Karten v. Woltin: Individual Harms Required By Shareholder To Bring A Direct Action
Matthew Ullrich |
Friday, March 5, 2010 at 06:00AM In Karten v. Woltin, 23 So.3d 839 (Fla. Dist. Ct. App. 2009), the parties were shareholders in 201 East Atlantic, Inc., which controlled a restaurant called Louie Louie Too. The appellant owned a 25% stake in the company while the appellees owned 50% and 25% respectively. In the Spring of 2006, the appellant brought a suit against the other two shareholders for opening a competing restaurant and diverting funds from 201 East Atlantic, Inc., solely for the use of the new competing restaurant. The appellant also alleged that he was prevented from entering Louie Louie Too, that the appellees voted at a shareholder meeting to deprive him of profits, and that the appellees decided to pay Woltin an extravagant salary.
The trial court judge granted summary judgment for the appellees stating that the appellant could not bring a direct action suit because he failed to allege injuries apart from those suffered by the other shareholders.
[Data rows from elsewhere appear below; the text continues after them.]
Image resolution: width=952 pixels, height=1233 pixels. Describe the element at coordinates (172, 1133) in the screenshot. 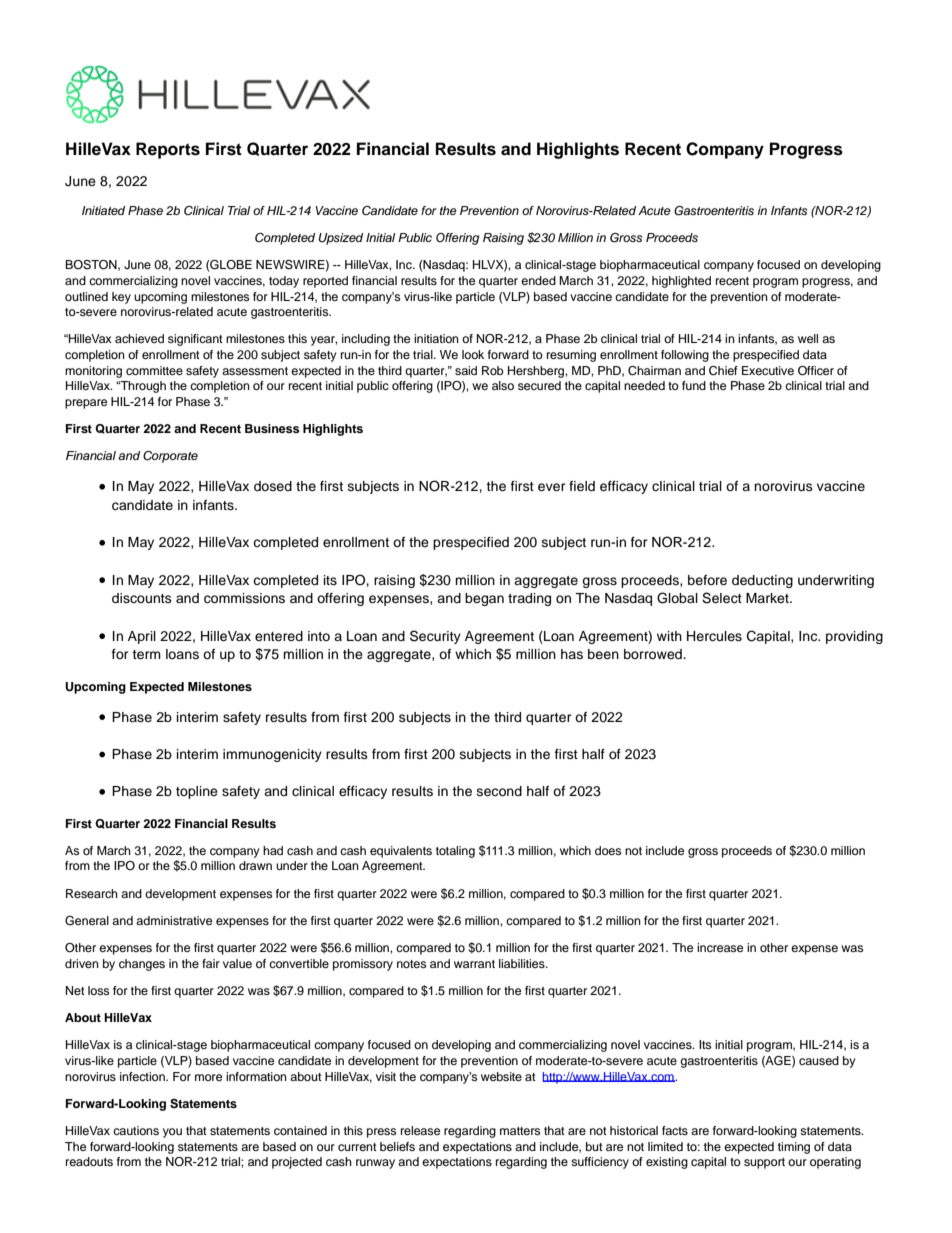

I see `you` at that location.
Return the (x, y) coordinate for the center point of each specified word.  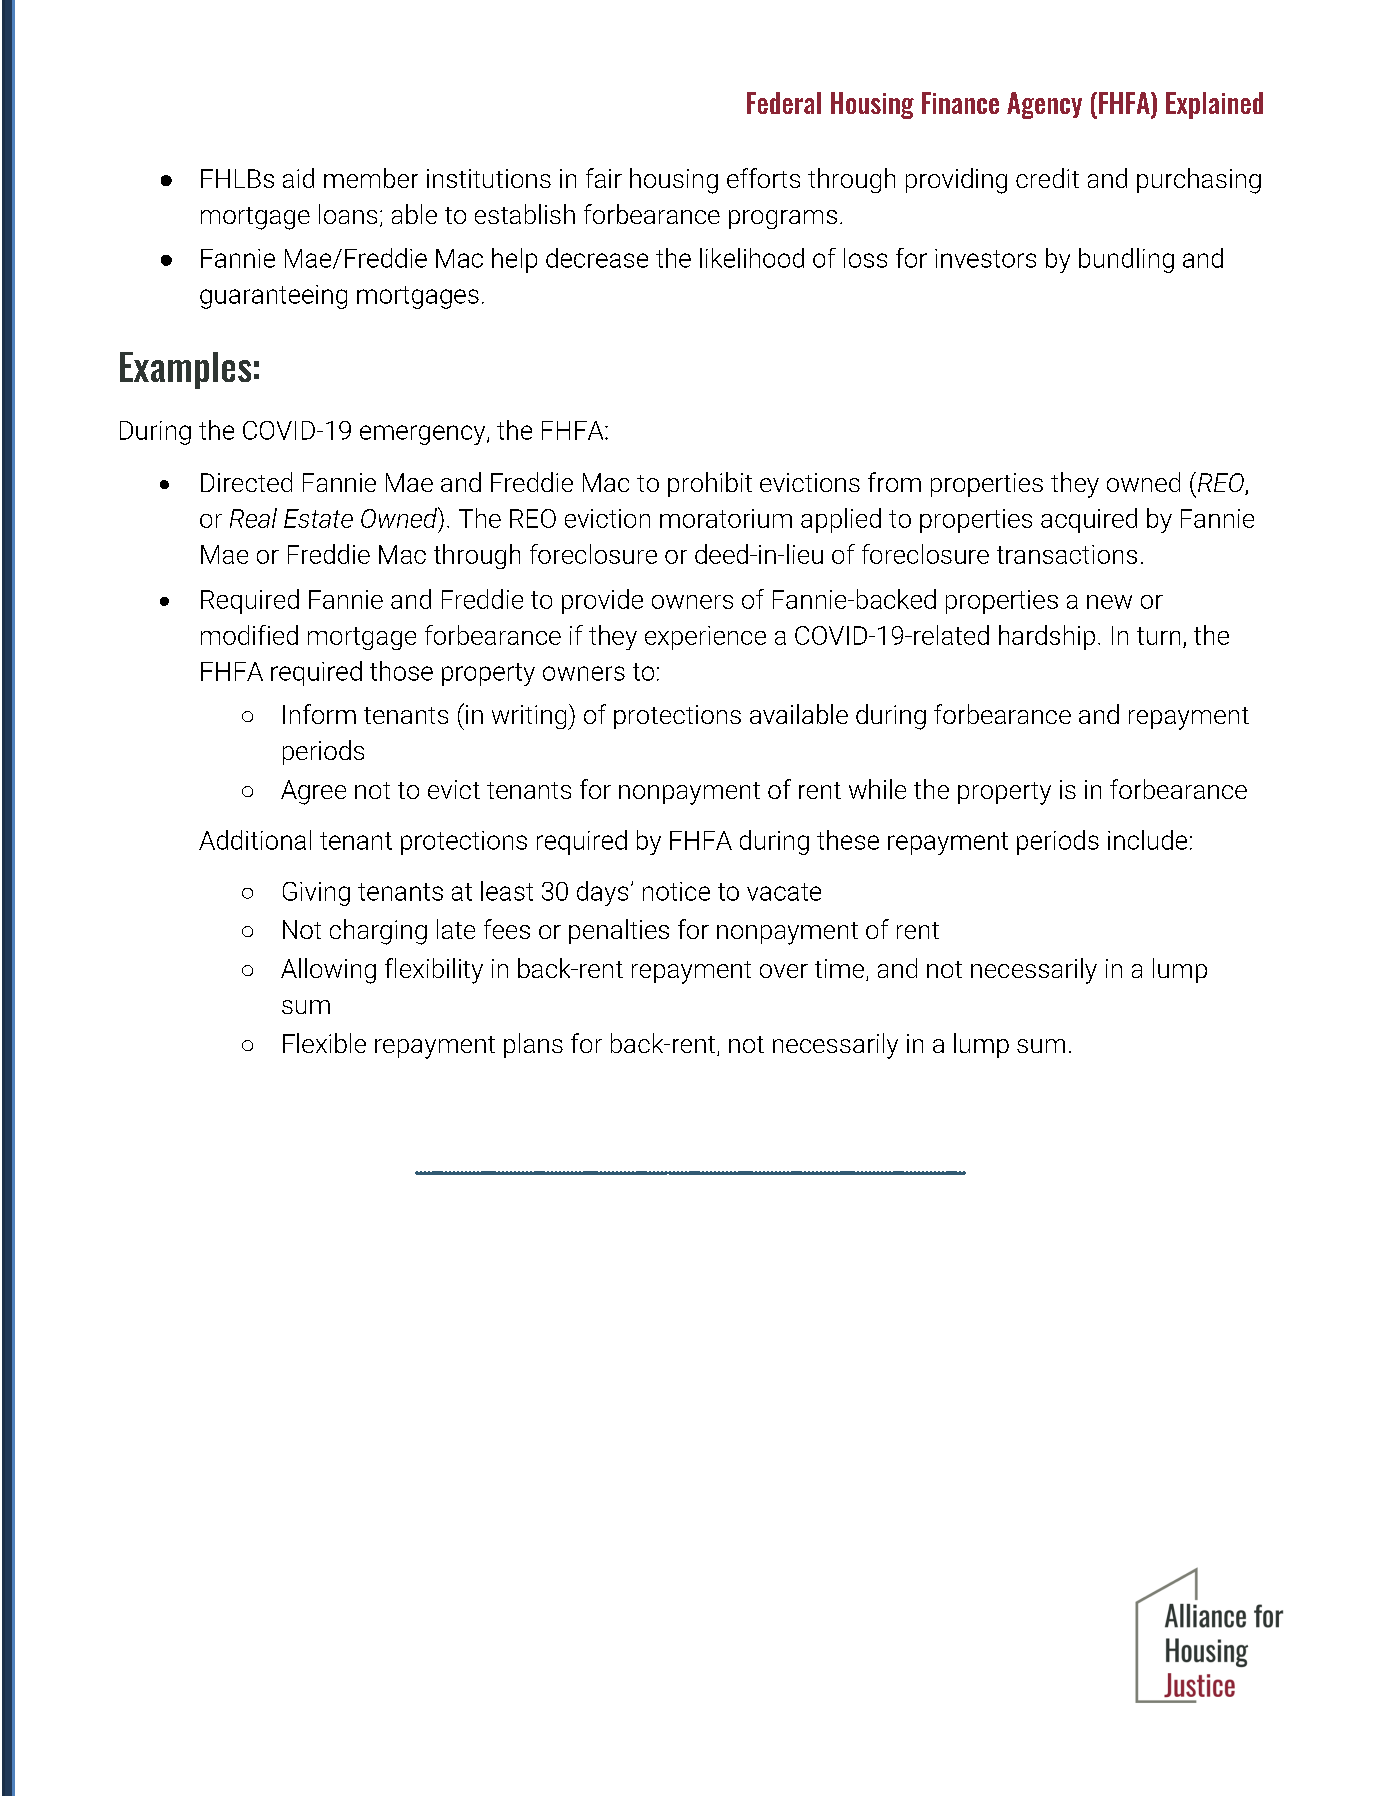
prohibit (710, 484)
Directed (246, 482)
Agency (1044, 105)
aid (298, 178)
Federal (784, 103)
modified (249, 635)
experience (705, 638)
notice (676, 891)
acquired (1089, 520)
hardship (1047, 637)
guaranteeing (273, 297)
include (1147, 840)
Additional (255, 840)
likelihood (752, 258)
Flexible (324, 1043)
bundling (1126, 260)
The only issue up on appeal was whether the appellant could bring a direct action for breach of fiduciary duty or whether the claim was derivative.
Shareholders may bring a direct suit only in their own right to redress an injury sustained directly by them individually. Based upon this rule, the Florida Appellate Court stated that none of the appellant’s alleged injuries established the individualized harm necessary to bring a direct action. Furthermore, the court held that all allegations brought by the appellant affected all of the shareholders equally. Thus, the Florida Appellate Court affirmed the trial court’s ruling that in order to pursue the appellant’s claim he must bring a derivative action.
The primary materials for this post are available on the DU Corporate Governance website.